Microsoft Corp. unveiled nine new phones with its Windows operating system after an overhaul aimed at reversing share losses to Apple Inc.’s iPhone and Google Inc.’s Android software.
The Windows phones will be sold in the U.S. by AT&T Inc., the country’s largest phone company, and Deutsche Telekom AG’s T-Mobile USA unit, the companies said at an event in New York to show the handsets.
The Windows Phone software features a new design, the ability to take and post photos faster and connections to Facebook and Microsoft’s Xbox Live game service.
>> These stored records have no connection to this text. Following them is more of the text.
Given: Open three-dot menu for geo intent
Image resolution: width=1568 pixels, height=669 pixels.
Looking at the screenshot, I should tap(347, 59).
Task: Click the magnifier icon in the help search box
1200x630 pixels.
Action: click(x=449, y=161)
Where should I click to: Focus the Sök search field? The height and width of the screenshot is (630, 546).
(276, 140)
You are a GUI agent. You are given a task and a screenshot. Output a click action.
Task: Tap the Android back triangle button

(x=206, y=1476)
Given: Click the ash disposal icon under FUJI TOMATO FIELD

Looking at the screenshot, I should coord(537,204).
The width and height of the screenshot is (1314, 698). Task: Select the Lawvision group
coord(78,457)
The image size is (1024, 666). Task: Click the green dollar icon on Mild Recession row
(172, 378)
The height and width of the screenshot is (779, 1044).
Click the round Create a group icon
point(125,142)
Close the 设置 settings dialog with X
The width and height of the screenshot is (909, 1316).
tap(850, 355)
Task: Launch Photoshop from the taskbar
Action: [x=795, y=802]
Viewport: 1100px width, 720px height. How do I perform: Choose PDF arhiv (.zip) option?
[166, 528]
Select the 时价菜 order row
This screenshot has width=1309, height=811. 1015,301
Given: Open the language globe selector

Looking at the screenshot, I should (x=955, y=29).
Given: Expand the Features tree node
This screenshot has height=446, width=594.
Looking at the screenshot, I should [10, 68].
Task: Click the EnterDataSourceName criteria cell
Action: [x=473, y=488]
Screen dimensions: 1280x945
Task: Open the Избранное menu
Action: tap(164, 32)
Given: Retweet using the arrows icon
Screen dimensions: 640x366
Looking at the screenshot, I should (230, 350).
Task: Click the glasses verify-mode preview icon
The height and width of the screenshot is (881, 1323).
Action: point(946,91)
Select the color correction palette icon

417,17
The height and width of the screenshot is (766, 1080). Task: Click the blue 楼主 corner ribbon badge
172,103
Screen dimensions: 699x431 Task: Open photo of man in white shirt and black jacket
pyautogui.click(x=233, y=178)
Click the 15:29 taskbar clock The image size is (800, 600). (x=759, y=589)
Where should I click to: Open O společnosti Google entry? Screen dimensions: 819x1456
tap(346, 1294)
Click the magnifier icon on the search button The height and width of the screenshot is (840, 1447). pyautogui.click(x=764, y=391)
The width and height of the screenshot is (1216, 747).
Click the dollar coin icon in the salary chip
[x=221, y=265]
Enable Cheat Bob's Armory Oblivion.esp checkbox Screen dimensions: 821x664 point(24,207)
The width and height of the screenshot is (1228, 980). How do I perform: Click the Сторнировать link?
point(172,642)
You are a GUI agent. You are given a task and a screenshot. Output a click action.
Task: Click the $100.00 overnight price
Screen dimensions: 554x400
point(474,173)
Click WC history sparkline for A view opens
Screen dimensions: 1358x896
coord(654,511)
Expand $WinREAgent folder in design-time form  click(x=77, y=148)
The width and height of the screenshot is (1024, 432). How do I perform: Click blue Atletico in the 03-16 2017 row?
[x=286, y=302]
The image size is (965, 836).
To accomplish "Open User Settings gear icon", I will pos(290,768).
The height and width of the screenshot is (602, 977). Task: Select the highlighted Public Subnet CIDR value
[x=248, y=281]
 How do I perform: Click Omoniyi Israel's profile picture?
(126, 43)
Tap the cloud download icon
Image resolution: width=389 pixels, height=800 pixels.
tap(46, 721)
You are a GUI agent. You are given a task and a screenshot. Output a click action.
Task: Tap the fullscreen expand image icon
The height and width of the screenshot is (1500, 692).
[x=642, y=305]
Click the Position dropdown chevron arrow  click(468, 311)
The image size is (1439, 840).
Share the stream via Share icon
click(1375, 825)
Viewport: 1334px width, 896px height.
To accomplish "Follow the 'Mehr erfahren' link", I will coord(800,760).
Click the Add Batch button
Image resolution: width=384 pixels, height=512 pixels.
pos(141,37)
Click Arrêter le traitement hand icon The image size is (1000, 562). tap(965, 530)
With market research firm Gartner Inc. predicting smartphone sales will eclipse those of personal computers in the next two years, Microsoft’s mobile business is in need of a quick turnaround.
“Handsets are a critical market if Microsoft is going to expand their business beyond PCs,” Ross Rubin, an NPD Group Inc. analyst, said in an interview. “Windows Phone 7 will offer an interface that will be familiar to some and offer a new experience to others; it is a matter of taste.”
The phones are being made by HTC Corp., Dell Inc., Samsung Electronics Co. and LG Electronics Inc.
The phone software organizes activities into tiles that update with new information. Users can scroll down and side to side to navigate. The software also includes Microsoft’s Zune music subscription service and mobile versions of the Office applications.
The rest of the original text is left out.